Fin meneó la cabeza.

—Estaba metido en un caso de Edimburgo que era… bueno, muy parecido. El mismo MO, modus…

—Operandi. Ya lo sé. También leo novelas de misterio, ¿qué te crees? —Artair se rio entre dientes—. Resulta gracioso. Tú aquí de nuevo para investigar el asesinato del tipo que nos calentaba a todos cuando éramos niños. —Le asaltó una idea de repente—. ¿Lo viste? Me refiero a si estuviste en la autopsia, o como quiera que se llame.

—Análisis post mórtem. Sí.

—¿Y?

—Mejor dejémoslo.

—Quizá no. Angel Macritchie nunca fue santo de mi devoción. —Se lo pensó dos veces antes de dar su considerada opinión—. ¡Menudo cabrón! Quien lo hizo merece un pedazo de medalla.

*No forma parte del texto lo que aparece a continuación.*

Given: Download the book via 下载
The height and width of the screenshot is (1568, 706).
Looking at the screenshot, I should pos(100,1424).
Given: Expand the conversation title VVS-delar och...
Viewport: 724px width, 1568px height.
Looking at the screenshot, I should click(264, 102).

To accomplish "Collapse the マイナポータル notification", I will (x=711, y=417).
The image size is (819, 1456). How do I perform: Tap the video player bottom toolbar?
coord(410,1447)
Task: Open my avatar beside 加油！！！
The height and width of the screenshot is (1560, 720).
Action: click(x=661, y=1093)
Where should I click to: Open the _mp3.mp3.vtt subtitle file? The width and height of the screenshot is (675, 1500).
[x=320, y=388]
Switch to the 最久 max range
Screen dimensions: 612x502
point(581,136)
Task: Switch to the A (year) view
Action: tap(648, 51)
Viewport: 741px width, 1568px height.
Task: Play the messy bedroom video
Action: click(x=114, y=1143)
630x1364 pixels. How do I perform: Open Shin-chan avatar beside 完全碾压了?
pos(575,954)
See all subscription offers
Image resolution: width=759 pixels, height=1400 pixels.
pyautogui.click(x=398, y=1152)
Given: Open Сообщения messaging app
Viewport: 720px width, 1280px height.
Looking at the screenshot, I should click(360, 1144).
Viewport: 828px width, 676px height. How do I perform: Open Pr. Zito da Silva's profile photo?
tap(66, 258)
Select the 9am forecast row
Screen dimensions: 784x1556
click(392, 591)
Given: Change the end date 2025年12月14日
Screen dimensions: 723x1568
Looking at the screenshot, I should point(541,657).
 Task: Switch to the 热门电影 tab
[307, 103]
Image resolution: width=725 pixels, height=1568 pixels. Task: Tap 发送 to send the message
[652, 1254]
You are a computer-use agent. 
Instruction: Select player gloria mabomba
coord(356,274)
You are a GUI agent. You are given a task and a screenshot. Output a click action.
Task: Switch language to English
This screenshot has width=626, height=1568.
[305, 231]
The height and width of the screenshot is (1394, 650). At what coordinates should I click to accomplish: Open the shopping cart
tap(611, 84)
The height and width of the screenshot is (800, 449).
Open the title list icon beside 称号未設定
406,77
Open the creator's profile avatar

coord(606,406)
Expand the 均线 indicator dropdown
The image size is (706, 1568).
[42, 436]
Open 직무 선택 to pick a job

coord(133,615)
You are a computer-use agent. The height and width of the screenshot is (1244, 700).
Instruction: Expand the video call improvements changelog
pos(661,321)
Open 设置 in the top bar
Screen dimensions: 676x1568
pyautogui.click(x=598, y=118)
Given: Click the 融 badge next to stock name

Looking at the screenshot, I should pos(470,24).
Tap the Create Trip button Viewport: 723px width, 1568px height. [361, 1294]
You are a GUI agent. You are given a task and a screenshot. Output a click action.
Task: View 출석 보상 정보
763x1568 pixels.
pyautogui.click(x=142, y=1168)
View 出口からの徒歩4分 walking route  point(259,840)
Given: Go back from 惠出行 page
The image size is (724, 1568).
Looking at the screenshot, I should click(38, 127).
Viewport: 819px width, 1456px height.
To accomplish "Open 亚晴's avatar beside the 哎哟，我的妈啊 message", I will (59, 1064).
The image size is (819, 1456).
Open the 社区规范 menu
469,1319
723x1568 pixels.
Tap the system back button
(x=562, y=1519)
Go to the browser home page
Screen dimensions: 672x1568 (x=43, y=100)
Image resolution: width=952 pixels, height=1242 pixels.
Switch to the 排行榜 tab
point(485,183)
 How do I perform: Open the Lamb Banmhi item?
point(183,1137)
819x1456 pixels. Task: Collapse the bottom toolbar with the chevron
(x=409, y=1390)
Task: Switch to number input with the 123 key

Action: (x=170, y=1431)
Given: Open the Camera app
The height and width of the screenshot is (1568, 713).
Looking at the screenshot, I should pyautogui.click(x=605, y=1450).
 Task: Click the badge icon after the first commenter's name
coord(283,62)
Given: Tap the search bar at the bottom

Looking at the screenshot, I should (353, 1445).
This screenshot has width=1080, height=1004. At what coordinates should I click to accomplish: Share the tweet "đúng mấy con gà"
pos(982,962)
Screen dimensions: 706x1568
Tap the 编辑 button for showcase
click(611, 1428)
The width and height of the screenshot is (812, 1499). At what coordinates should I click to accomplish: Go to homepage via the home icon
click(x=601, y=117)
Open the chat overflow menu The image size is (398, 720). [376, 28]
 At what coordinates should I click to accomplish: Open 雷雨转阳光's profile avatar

Mientras cruzaban la carretera del páramo hacia Barvas, el cielo seguía claro por el oeste, salpicado de tiras de color púrpura y gris y teñido de un color rosado. Las nubes se agrupaban sobre el mar, como volutas de humo negro. Por el este, el cielo ya estaba oscuro. Cuando llegaron al refugio del tejado verde, este apenas se veía y Fin oyó los suaves ronquidos de Artair. En Barvas habían encendido ya las farolas y Fin tomó la carretera del norte hacia Ness.

Disponía aún de casi veinte minutos para pensar sin que lo molestaran las divagaciones de borracho de Artair. Casi veinte minutos para prever el momento en que se hallaría cara a cara con Marsaili por primera vez desde el entierro de su tía. Dieciocho años atrás. No tenía ni idea de lo que iba a encontrar. Al fin y al cabo, Artair había cambiado mucho. ¿Reconocería a la chica de las coletas y los lazos azules después de tanto tiempo?

Cruzaron pueblos desiertos, en los que luces amarillas que brillaban en las ventanas constituían la única señal de que estaban habitados. Un perro surgió de la nada y se plantó en la carretera, Fin tuvo que hacer una maniobra brusca para esquivarlo. El olor al humo de turba se filtraba por el sistema de ventilación del coche, y Fin recordó aquellos eternos trayectos semanales en autobús que él y Artair habían efectuado de camino a sus residencias estudiantiles de Stornoway. Miró de reojo a su acompañante y vio, a la luz de las farolas, la mandíbula de Artair, su boca abierta de la que manaba un hilillo de saliva. Muerto para el mundo. Una huida a través del alcohol. La de Fin había sido física. Artair había recurrido a otros medios.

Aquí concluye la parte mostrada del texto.